PASSAGE SHOWN:
◆ ◆ ◆ ◆ ◆ ◆ ◆
Data Stewardship Final
Tyler Huck
2025-05-03
Focus of Analysis
This analysis was done to evaluate the economic and population health impact on the United States in 2024. The NOAA storm database was used to gather data on three categories, fatalities, details and locations. The findings of this analysis may be used for resource and budget allocation across all states.
Synopsis
The findings of this analysis suggest that resource allocation should have high priority on execcive heat, the largest impact on population health. Furthermore, the resource and budget should be in line with the seasonality of event occurrences in a state by state manner. When considering the variable of property damage, the budget allocation should prioritize flash floods to be the most costly. With a dynamic approach to mirror the loactional seasonality, the budget and resources can be utilized in the most efficient manner. It is essential to update the changes on a yearly basis to account for global warming as a consideration for gradual large scale changes.
◆ ◆ ◆ ◆ ◆ ◆ ◆
Text and element location items:
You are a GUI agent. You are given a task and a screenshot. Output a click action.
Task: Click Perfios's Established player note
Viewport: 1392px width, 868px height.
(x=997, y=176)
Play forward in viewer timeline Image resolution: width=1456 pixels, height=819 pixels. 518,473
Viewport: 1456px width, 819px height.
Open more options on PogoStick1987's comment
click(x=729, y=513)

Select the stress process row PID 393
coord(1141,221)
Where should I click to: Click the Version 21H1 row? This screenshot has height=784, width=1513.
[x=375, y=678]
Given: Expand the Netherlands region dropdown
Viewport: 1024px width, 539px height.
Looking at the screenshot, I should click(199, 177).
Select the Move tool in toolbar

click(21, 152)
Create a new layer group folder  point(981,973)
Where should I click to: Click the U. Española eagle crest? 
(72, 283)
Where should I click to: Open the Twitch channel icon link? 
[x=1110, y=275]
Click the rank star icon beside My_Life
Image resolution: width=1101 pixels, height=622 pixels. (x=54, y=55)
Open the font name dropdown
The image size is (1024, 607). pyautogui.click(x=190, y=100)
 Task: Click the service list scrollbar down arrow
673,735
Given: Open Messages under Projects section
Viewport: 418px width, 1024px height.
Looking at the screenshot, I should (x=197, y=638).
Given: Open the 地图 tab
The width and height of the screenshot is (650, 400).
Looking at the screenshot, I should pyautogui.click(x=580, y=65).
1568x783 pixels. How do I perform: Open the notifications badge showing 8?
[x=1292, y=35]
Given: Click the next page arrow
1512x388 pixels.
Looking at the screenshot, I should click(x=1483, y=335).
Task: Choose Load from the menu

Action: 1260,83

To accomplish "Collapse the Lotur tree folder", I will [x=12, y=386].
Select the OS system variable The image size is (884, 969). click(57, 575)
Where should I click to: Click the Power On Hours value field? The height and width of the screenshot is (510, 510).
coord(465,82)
◆ ◆ ◆ ◆ ◆ ◆ ◆
WHAT TO DO: Please edit the storm data report above from "Data Stewardship Final" up to and including "across all states.", changing "NOAA storm database" to "NOAA Storm Events Database".

EXERCISE ANSWER:
Data Stewardship Final
Tyler Huck
2025-05-03
Focus of Analysis
This analysis was done to evaluate the economic and population health impact on the United States in 2024. The NOAA Storm Events Database was used to gather data on three categories, fatalities, details and locations. The findings of this analysis may be used for resource and budget allocation across all states.